Best of luck to John and his family!
That same day, John's article was picked up by a site called Religion News Online.
And finally, I got listed on the short, selective blogroll of a cute expat blog from Hungary. Will wonders never cease? I know and admire a couple of the other blogs on the list, particularly this smart and entertaining expat in France blog.
So, that's the news on the blogging front.
As for RL adventures here in Ouagadougou... well, Mallory wormed her goats yesterday.
That was exciting.
And on Monday morning, I had both of our cats fitted with microchips so they can travel with us to France. Please believe me when I say it was not easy for anyone involved. First of all, it was nearly impossible to get the microchips! They are not sold in Burkina Faso, but are required if you want to import your pet to France. And in France, they are only available in veterinarians' offices. And guess what? When you send your sweet, elderly MIL to a French vet to buy one of the things, they won't sell her one to send to you. Yvette carefully explained the whole situation and he flat-out refused, saying we had to buy it here in Africa. I guess he imagines that Burkina is just like France, only with more black folks. He can't wrap his mind around a place where to power cuts out nearly every day, paved roads are rare and the vet's office is an empty cement-block hut decorated with faded posters for camel-worming medications. And this guy's unhelpful attitude is not rare. I have since talked to many French friends that had exactly the same experience! One person's take on it was that the vets are afraid that you will try to insert the device yourself or they fear that the vets here are incompetent.
Or maybe they are just plain mean???
Anyway, due to a series of very lucky events, our vet's assistant called me on Sunday night and told me that a few chips had miraculously been shipped in by DHL and I could reserve two if I wanted them. I wanted. They weren't cheap, but now we are sure that both cats will be coming along with us to live in France. Not too bad for two abandoned street cats!
We found Mr.
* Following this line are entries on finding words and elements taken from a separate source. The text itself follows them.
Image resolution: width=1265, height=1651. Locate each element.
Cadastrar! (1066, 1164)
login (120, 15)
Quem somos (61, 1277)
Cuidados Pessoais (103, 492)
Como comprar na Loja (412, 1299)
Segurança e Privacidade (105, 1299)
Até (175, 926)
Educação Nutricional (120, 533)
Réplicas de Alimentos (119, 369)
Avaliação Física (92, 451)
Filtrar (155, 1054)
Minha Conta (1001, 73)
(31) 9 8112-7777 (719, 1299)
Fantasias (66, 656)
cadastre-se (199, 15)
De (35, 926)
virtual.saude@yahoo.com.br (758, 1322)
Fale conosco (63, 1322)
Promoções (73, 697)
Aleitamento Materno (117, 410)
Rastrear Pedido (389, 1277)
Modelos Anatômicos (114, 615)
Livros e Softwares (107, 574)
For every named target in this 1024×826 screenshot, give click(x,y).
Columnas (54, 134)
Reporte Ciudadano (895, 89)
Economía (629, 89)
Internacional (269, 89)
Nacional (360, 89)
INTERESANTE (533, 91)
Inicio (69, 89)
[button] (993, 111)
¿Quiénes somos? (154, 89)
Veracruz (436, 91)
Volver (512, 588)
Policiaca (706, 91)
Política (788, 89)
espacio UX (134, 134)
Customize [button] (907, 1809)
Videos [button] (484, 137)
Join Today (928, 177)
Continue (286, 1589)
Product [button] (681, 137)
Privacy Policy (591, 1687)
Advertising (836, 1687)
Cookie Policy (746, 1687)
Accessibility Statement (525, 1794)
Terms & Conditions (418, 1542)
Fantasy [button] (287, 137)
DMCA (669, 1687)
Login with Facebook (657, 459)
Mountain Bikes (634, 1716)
Darcy in 2002 as a starved kitten living in our garden shed. Valentine fed him milk with a dropper and he quickly grew to his current form: a big burly tom cat that decapitate a Ouaga rat with a single blow.
We found little Cleo in 2006. Well, she found us. She showed up with a kitten in tow, both of them starved but very, very affectionate. It looked to me like they must have been abandoned by some expat family. Maybe they couldn't get a microchip for her!!!!
The Burkinabé, in general as a cultural thing, do NOT like cats. Cats are associated with death and witchcraft and many people are very, very frightened of them. It is the rare Burkinabé family that would have one as a family pet. Only a few brave, non-superstitious souls keep them to control the rats and mice.
BTW- I now have internet at home, but still NO access to my emails!